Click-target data

★ ★ ★ ★ ★

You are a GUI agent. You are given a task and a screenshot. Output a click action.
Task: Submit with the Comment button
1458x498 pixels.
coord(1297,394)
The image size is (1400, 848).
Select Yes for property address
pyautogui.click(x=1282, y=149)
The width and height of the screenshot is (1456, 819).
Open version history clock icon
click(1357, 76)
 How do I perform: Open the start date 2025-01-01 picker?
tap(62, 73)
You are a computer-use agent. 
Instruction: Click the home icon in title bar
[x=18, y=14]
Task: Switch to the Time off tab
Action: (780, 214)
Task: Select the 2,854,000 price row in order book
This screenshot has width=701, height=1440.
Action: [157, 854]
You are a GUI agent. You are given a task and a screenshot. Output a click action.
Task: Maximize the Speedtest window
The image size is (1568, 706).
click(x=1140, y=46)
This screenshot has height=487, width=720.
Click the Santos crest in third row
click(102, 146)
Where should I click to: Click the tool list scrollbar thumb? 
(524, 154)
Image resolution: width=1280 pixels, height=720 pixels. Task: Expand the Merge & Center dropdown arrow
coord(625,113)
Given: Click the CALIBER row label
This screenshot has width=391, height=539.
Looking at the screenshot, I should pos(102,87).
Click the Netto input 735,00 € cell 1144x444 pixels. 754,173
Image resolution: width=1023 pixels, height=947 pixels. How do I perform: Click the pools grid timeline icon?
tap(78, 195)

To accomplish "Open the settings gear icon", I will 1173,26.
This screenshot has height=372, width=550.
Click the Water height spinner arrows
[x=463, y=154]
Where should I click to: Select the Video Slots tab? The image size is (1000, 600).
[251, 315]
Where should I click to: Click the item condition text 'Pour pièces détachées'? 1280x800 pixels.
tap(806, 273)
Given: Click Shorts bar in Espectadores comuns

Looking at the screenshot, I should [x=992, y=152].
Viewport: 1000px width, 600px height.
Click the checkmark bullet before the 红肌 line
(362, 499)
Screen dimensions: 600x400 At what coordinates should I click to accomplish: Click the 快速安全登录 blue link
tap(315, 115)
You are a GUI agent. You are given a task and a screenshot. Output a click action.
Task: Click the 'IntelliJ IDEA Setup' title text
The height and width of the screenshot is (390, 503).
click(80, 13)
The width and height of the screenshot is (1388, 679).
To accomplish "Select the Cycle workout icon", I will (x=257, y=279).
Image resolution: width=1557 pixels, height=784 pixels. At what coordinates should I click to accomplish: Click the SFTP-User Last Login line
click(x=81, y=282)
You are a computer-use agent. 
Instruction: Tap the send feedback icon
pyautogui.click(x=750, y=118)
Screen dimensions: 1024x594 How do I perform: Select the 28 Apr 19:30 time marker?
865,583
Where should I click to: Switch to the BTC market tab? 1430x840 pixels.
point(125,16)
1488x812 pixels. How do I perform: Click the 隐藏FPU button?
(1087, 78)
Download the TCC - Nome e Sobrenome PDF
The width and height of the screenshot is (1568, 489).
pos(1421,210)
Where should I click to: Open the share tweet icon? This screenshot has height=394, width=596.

★ ★ ★ ★ ★

• Problem to work on: Copy every row above word for word, leaving none out.

• The result:
You are a GUI agent. You are given a task and a screenshot. Output a click action.
Task: Submit with the Comment button
1458x498 pixels.
coord(1297,394)
The image size is (1400, 848).
Select Yes for property address
pyautogui.click(x=1282, y=149)
The width and height of the screenshot is (1456, 819).
Open version history clock icon
click(1357, 76)
 How do I perform: Open the start date 2025-01-01 picker?
tap(62, 73)
You are a computer-use agent. 
Instruction: Click the home icon in title bar
[x=18, y=14]
Task: Switch to the Time off tab
Action: (780, 214)
Task: Select the 2,854,000 price row in order book
This screenshot has width=701, height=1440.
Action: [157, 854]
You are a GUI agent. You are given a task and a screenshot. Output a click action.
Task: Maximize the Speedtest window
The image size is (1568, 706).
click(x=1140, y=46)
This screenshot has height=487, width=720.
Click the Santos crest in third row
click(102, 146)
Where should I click to: Click the tool list scrollbar thumb? 
(524, 154)
Image resolution: width=1280 pixels, height=720 pixels. Task: Expand the Merge & Center dropdown arrow
coord(625,113)
Given: Click the CALIBER row label
This screenshot has width=391, height=539.
Looking at the screenshot, I should pos(102,87).
Click the Netto input 735,00 € cell 1144x444 pixels. 754,173
Image resolution: width=1023 pixels, height=947 pixels. How do I perform: Click the pools grid timeline icon?
tap(78, 195)

To accomplish "Open the settings gear icon", I will 1173,26.
This screenshot has height=372, width=550.
Click the Water height spinner arrows
[x=463, y=154]
Where should I click to: Select the Video Slots tab? The image size is (1000, 600).
[251, 315]
Where should I click to: Click the item condition text 'Pour pièces détachées'? 1280x800 pixels.
tap(806, 273)
Given: Click Shorts bar in Espectadores comuns

Looking at the screenshot, I should [x=992, y=152].
Viewport: 1000px width, 600px height.
Click the checkmark bullet before the 红肌 line
(362, 499)
Screen dimensions: 600x400 At what coordinates should I click to accomplish: Click the 快速安全登录 blue link
tap(315, 115)
You are a GUI agent. You are given a task and a screenshot. Output a click action.
Task: Click the 'IntelliJ IDEA Setup' title text
The height and width of the screenshot is (390, 503).
click(80, 13)
The width and height of the screenshot is (1388, 679).
To accomplish "Select the Cycle workout icon", I will (x=257, y=279).
Image resolution: width=1557 pixels, height=784 pixels. At what coordinates should I click to accomplish: Click the SFTP-User Last Login line
click(x=81, y=282)
You are a computer-use agent. 
Instruction: Tap the send feedback icon
pyautogui.click(x=750, y=118)
Screen dimensions: 1024x594 How do I perform: Select the 28 Apr 19:30 time marker?
865,583
Where should I click to: Switch to the BTC market tab? 1430x840 pixels.
point(125,16)
1488x812 pixels. How do I perform: Click the 隐藏FPU button?
(1087, 78)
Download the TCC - Nome e Sobrenome PDF
The width and height of the screenshot is (1568, 489).
pos(1421,210)
Where should I click to: Open the share tweet icon? This screenshot has height=394, width=596.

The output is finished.